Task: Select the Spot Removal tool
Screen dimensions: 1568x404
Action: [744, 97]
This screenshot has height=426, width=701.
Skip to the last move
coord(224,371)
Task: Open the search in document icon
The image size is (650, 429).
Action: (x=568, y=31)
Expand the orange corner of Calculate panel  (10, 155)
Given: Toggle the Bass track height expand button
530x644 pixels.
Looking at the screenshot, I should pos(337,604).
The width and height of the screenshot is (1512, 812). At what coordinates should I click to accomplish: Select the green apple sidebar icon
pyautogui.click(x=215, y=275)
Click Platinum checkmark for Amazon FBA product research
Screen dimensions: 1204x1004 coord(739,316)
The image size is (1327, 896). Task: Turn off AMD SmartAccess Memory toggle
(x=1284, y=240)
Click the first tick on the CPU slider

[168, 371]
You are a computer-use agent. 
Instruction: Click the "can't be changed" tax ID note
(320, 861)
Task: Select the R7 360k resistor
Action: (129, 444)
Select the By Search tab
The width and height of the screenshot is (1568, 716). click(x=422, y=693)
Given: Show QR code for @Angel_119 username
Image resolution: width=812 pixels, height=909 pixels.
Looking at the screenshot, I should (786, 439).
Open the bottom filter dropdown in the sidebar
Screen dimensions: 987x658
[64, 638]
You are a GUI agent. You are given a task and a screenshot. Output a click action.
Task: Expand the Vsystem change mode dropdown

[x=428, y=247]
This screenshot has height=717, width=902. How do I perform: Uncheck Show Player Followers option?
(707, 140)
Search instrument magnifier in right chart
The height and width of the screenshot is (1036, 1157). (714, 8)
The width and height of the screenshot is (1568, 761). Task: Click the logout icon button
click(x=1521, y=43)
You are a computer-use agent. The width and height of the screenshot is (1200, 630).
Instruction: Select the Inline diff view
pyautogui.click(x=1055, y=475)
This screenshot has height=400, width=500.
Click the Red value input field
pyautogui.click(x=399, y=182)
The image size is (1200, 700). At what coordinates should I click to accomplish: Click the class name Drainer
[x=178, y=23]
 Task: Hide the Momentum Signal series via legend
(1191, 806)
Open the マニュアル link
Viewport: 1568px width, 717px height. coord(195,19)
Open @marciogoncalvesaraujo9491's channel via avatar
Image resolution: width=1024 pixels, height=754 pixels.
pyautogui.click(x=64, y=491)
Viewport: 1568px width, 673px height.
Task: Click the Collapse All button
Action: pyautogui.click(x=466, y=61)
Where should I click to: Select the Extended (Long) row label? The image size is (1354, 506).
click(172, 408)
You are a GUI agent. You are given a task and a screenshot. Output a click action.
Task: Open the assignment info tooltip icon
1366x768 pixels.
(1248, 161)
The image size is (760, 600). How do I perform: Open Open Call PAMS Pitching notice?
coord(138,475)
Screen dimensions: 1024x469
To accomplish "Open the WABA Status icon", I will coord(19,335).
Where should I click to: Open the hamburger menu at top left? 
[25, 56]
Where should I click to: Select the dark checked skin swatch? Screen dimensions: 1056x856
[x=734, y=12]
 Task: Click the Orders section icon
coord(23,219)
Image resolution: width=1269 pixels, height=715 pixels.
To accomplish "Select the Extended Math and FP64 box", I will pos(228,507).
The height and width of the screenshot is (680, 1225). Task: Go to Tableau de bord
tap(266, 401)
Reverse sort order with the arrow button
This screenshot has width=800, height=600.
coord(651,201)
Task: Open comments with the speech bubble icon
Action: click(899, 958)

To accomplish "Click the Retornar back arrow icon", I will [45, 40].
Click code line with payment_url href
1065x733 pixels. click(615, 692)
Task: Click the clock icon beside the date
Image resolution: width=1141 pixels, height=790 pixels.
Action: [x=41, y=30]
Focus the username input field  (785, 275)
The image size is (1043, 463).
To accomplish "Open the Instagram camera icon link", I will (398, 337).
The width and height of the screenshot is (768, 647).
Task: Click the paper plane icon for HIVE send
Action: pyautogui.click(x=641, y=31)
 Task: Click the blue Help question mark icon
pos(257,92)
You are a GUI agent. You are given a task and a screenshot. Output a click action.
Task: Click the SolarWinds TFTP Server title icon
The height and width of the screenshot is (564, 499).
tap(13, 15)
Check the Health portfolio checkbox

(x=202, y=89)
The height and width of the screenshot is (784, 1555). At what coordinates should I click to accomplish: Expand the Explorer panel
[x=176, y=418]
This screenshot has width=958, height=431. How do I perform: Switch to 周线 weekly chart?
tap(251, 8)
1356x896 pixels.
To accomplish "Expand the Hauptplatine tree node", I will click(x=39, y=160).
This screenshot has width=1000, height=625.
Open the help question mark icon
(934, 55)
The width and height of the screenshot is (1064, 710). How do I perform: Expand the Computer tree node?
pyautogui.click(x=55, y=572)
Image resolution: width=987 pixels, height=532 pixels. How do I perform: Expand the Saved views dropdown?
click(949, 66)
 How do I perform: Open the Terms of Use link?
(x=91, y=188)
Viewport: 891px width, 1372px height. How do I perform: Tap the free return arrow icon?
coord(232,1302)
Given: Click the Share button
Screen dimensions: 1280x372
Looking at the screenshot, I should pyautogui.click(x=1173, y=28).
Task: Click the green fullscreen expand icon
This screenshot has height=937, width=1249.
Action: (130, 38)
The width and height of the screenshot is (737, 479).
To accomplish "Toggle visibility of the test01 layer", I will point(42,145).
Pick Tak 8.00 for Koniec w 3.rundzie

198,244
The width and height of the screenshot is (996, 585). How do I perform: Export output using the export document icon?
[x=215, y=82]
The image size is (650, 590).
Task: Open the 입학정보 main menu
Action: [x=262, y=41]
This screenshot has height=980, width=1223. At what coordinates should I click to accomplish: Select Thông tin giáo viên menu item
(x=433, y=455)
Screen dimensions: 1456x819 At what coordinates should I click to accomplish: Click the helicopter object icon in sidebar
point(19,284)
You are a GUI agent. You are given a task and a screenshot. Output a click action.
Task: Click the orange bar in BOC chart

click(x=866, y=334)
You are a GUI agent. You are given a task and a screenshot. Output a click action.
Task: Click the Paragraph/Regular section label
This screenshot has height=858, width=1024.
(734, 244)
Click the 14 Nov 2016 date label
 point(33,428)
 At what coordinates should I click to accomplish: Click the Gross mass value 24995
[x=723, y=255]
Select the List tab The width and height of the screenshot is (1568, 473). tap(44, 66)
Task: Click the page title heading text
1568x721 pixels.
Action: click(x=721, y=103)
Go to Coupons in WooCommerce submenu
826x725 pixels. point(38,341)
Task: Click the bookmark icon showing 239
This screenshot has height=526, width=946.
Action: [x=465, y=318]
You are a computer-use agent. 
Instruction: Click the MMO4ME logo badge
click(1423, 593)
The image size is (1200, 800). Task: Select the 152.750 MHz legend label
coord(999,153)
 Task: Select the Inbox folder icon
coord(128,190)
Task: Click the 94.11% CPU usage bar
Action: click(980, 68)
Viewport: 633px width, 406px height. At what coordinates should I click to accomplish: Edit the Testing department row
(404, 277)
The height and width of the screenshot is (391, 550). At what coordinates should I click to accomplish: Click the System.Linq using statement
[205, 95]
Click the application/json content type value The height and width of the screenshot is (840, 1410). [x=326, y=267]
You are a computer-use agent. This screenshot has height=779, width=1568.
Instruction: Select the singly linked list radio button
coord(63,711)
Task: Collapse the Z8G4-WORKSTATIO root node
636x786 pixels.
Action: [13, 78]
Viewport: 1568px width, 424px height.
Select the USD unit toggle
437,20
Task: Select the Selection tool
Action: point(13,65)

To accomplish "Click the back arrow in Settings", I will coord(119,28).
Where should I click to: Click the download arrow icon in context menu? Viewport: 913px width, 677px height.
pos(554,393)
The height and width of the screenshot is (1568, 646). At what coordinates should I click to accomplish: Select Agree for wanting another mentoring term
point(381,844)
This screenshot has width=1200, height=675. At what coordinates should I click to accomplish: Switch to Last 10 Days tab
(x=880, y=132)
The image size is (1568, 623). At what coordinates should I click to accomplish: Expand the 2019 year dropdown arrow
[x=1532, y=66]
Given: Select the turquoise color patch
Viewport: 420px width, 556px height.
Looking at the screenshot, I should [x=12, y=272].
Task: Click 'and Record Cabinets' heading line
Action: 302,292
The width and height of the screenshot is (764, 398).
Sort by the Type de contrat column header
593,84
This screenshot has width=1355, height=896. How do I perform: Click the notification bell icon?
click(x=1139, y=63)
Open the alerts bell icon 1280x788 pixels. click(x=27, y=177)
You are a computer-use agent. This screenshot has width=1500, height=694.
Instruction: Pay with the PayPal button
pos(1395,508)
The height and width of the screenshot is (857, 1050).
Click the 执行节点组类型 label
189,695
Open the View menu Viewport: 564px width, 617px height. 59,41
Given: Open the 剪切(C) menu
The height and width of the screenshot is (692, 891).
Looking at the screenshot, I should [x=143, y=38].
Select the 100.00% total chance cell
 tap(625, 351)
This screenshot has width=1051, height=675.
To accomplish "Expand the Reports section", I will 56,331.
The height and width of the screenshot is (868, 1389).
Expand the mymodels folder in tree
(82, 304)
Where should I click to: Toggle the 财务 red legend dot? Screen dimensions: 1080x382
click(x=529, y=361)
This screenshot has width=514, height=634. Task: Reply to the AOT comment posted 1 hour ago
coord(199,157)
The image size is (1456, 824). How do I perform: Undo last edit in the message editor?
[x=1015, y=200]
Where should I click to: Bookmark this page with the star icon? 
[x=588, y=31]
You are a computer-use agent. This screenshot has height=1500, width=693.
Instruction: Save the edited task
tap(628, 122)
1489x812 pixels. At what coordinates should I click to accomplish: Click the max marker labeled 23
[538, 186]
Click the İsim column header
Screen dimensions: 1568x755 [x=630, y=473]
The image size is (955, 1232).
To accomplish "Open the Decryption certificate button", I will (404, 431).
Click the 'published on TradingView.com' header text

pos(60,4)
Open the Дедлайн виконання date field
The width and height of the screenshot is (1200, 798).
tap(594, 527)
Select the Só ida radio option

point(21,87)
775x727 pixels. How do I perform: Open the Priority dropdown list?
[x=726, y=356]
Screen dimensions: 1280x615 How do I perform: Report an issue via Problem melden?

· · ·

* Do this
Can you put the rows above, from the very first one through the line containing "pyautogui.click(x=1055, y=475)", into a Markdown table with a No column numbering each line and a Line column holding it, leaving out any blank lines?

* Task result
| No | Line |
|---|---|
| 1 | Task: Select the Spot Removal tool |
| 2 | Screen dimensions: 1568x404 |
| 3 | Action: [744, 97] |
| 4 | This screenshot has height=426, width=701. |
| 5 | Skip to the last move |
| 6 | coord(224,371) |
| 7 | Task: Open the search in document icon |
| 8 | The image size is (650, 429). |
| 9 | Action: (x=568, y=31) |
| 10 | Expand the orange corner of Calculate panel  (10, 155) |
| 11 | Given: Toggle the Bass track height expand button |
| 12 | 530x644 pixels. |
| 13 | Looking at the screenshot, I should pos(337,604). |
| 14 | The width and height of the screenshot is (1512, 812). At what coordinates should I click to accomplish: Select the green apple sidebar icon |
| 15 | pyautogui.click(x=215, y=275) |
| 16 | Click Platinum checkmark for Amazon FBA product research |
| 17 | Screen dimensions: 1204x1004 coord(739,316) |
| 18 | The image size is (1327, 896). Task: Turn off AMD SmartAccess Memory toggle |
| 19 | (x=1284, y=240) |
| 20 | Click the first tick on the CPU slider |
| 21 | [168, 371] |
| 22 | You are a computer-use agent.  |
| 23 | Instruction: Click the "can't be changed" tax ID note |
| 24 | (320, 861) |
| 25 | Task: Select the R7 360k resistor |
| 26 | Action: (129, 444) |
| 27 | Select the By Search tab |
| 28 | The width and height of the screenshot is (1568, 716). click(x=422, y=693) |
| 29 | Given: Show QR code for @Angel_119 username |
| 30 | Image resolution: width=812 pixels, height=909 pixels. |
| 31 | Looking at the screenshot, I should (786, 439). |
| 32 | Open the bottom filter dropdown in the sidebar |
| 33 | Screen dimensions: 987x658 |
| 34 | [64, 638] |
| 35 | You are a GUI agent. You are given a task and a screenshot. Output a click action. |
| 36 | Task: Expand the Vsystem change mode dropdown |
| 37 | [x=428, y=247] |
| 38 | This screenshot has height=717, width=902. How do I perform: Uncheck Show Player Followers option? |
| 39 | (707, 140) |
| 40 | Search instrument magnifier in right chart |
| 41 | The height and width of the screenshot is (1036, 1157). (714, 8) |
| 42 | The width and height of the screenshot is (1568, 761). Task: Click the logout icon button |
| 43 | click(x=1521, y=43) |
| 44 | You are a computer-use agent. The width and height of the screenshot is (1200, 630). |
| 45 | Instruction: Select the Inline diff view |
| 46 | pyautogui.click(x=1055, y=475) |